Overall working capital decreased approximately $40.9 million as of September 30, 2008 as compared to September 30, 2007. The change in working capital is primarily attributed to: (i) cash used in the recent acquisitions of Alliance Data Mail Services, GCom, RSG and Capital; (ii) cash used to pay restructuring and integration related expenses associated with the Company’s recent acquisitions and the Company’s reorganization, which is discussed in more detail in Note 10 to the Condensed Consolidated Financial Statements; (iii) cash used for capital expenditures; and (iv) cash used to repurchase shares of the Company’s common stock through December 2007. Also, contributing to the decrease in working capital is the classification of approximately $3.1 million of auction rate securities, at par, as a noncurrent asset as of September 30, 2008, which is discussed in more detail in Note 4 to the Condensed Consolidated Financial Statements. These decreases are partially offset by a decrease in accrued employee compensation and benefits, as a result of the decrease in accrued incentive compensation and the cost savings initiatives implemented by the Company, as previously discussed.
 
October 1, 2008 marked the five-year anniversary of the Company’s $75.0 million convertible subordinated debentures (the “Notes”), and was also the first day on which the “put” and “call” option became exercisable. On this date, holders of approximately $66.7 million of the Notes exercised their right to have the Company repurchase their Notes. As a result, the Company repurchased approximately $66.7 million of the Notes in cash, at par, plus accrued interest, using its existing revolving credit facility. As of November 10, 2008, approximately $8.3 million of the Notes remain outstanding. The Company believes that the high incidence of Notes put back to the Company was primarily attributed to the adverse change in the general convertible notes capital markets during the last two weeks of September 2008.

> **Required work**
• 1. Reproduce the stretch of the financial passage from "October 1, 2008 marked" through "of September 2008.".
• 2. List the companies whose recent acquisitions the financial passage names as a use of cash.
• 3. Go on with the financial passage from the point where it ends.

> **Supplied entries**
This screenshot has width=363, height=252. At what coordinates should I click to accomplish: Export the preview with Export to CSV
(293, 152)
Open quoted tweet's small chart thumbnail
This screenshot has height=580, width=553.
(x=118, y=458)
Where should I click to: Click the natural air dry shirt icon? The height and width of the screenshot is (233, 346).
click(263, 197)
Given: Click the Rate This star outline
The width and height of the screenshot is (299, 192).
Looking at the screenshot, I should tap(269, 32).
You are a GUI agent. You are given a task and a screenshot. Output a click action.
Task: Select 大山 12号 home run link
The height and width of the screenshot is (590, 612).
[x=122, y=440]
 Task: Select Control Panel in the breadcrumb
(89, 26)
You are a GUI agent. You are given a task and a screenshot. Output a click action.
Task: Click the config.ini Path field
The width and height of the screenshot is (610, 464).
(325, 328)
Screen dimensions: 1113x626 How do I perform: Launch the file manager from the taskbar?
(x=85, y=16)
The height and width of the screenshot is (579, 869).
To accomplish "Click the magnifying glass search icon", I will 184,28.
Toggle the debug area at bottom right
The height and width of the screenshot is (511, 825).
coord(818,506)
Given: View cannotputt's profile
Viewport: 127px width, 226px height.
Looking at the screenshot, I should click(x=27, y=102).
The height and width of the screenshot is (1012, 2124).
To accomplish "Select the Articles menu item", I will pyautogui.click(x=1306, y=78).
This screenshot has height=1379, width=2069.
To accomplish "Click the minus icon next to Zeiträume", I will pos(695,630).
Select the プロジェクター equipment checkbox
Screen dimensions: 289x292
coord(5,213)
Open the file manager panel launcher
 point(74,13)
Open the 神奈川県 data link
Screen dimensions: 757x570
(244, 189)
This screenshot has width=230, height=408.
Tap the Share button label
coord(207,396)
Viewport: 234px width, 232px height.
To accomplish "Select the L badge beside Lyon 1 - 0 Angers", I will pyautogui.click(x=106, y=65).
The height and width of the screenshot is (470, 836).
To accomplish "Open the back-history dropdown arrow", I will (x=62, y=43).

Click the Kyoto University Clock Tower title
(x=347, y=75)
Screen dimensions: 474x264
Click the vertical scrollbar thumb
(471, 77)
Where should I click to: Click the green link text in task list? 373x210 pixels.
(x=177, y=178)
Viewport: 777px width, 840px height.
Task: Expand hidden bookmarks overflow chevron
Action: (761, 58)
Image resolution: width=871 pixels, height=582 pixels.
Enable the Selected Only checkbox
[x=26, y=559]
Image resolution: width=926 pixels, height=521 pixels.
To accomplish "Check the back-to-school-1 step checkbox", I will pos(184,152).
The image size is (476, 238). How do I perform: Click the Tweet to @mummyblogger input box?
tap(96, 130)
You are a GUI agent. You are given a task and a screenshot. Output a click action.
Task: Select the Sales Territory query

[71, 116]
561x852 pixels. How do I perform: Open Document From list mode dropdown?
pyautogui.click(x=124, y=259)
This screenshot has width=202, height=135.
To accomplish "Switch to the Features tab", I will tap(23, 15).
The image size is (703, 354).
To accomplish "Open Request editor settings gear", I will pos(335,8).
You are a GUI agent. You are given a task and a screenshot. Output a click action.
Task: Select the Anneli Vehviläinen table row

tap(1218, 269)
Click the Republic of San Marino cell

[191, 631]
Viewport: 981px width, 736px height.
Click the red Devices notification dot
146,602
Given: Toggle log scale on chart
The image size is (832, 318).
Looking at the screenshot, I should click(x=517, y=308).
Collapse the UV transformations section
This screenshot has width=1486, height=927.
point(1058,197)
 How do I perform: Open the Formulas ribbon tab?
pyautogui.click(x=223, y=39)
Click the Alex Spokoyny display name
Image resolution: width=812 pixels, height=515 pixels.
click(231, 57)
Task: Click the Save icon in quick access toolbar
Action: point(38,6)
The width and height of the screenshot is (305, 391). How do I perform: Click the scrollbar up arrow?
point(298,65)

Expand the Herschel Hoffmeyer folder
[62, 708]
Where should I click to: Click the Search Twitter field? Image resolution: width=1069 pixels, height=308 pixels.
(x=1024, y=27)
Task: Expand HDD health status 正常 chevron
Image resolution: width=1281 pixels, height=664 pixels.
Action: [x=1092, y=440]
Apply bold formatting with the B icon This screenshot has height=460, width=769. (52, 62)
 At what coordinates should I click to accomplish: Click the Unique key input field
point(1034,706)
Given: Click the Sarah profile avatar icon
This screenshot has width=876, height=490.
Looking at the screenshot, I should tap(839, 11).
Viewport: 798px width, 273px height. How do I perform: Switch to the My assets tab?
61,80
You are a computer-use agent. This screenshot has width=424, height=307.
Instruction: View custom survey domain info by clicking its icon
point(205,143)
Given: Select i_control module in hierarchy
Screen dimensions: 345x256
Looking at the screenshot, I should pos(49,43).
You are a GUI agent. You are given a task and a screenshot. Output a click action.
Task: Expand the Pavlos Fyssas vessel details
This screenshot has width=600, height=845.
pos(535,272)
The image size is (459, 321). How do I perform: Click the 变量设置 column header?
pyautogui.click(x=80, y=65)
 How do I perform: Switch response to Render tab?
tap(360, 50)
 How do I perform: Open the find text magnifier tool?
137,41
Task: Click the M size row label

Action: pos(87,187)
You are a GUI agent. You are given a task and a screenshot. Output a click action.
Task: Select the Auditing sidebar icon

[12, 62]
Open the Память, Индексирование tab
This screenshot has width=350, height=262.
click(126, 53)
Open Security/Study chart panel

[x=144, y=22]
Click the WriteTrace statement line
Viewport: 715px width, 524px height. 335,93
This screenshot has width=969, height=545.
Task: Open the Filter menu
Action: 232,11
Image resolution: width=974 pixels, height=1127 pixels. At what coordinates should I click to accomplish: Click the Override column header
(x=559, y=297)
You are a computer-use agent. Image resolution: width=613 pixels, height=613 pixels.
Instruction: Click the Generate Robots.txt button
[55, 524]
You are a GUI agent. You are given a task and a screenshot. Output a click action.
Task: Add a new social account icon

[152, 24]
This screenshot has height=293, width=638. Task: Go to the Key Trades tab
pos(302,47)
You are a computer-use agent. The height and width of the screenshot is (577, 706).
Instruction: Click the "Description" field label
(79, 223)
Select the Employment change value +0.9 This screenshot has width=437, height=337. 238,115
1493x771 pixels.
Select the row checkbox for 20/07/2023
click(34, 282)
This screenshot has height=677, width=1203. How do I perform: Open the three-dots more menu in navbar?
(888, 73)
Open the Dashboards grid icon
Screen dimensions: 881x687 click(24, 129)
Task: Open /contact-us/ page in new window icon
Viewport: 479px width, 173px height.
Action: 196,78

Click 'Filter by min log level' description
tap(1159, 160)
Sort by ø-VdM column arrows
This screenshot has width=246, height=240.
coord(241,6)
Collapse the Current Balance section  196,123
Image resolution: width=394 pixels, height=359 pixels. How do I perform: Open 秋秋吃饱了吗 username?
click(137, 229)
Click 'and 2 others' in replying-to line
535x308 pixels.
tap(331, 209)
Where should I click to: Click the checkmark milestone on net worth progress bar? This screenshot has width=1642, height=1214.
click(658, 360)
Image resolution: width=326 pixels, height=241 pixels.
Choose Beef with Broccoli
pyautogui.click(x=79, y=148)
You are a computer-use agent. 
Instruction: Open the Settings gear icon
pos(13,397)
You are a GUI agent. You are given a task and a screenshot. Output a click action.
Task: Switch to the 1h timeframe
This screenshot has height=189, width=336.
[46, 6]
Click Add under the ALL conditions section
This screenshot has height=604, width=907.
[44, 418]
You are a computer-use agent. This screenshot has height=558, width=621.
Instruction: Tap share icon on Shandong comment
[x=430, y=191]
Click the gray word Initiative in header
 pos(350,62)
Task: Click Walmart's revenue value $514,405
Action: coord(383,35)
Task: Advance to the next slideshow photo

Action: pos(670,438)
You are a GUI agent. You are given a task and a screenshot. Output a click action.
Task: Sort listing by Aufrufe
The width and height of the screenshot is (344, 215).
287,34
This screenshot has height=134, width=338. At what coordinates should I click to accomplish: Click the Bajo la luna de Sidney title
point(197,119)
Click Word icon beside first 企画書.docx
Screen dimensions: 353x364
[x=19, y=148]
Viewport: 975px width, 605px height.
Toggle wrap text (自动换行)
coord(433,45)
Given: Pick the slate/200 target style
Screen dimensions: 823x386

> **Answers given**
• 1.
October 1, 2008 marked the five-year anniversary of the Company’s $75.0 million convertible subordinated debentures (the “Notes”), and was also the first day on which the “put” and “call” option became exercisable. On this date, holders of approximately $66.7 million of the Notes exercised their right to have the Company repurchase their Notes. As a result, the Company repurchased approximately $66.7 million of the Notes in cash, at par, plus accrued interest, using its existing revolving credit facility. As of November 10, 2008, approximately $8.3 million of the Notes remain outstanding. The Company believes that the high incidence of Notes put back to the Company was primarily attributed to the adverse change in the general convertible notes capital markets during the last two weeks of September 2008.

• 2. Alliance Data Mail Services, GCom, RSG, Capital

• 3.
During the third quarter of 2008, as an inducement to holders to not put their Notes, the Company amended the terms of the Note indenture effective October 1, 2008. The amendment increases the semi-annual cash interest payable to the Notes from 5.0% to 6.0% per annum for interest accruing for the period from October 1, 2008 to October 1, 2010. The amendment also provided the Note holders with an additional put option on October 1, 2010. In addition, the amendment also changed the conversion price applicable to the Notes to $16.00 per share from $18.48 per share for the period from October 1, 2008 to October 1, 2010 and included a make — whole table in the event of fundamental changes, including but not limited to, certain consolidations or mergers that result in a change of control of the Company during the period from October 1, 2008 until October 1, 2010. These amendments apply to the $8.3 million of Notes which remain outstanding at November 10, 2008.
 
The Company had $39.0 million of borrowings outstanding under its $150 million five-year senior, unsecured revolving credit facility as of September 30, 2008. The amounts outstanding under this facility are classified as long-term debt since the facility expires in May 2010. As of November 10, 2008, the Company had $108 million outstanding under this facility, which reflects the funding of the repurchase of the Notes, as discussed above. As of November 10, 2008, the Company has approximately $10.0 million of letters of credit outstanding. As such, total available borrowings under the credit facility as of November 10, 2008 are approximately $32.0 million.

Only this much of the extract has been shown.